**Directions for this task**
Retype the records word for word, starting at the line containing "Select the 未命名文件 3.png thumbnail" and ending at the line containing "point(469,259)", with both of those lines included.

**Provided data**
(begin)

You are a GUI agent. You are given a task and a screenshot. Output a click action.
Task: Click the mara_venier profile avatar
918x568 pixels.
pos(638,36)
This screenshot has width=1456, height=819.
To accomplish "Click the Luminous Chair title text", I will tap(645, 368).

(end)
(begin)

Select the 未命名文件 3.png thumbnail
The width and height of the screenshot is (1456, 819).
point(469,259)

(end)

**Solution for this problem**
Select the 未命名文件 3.png thumbnail
The width and height of the screenshot is (1456, 819).
point(469,259)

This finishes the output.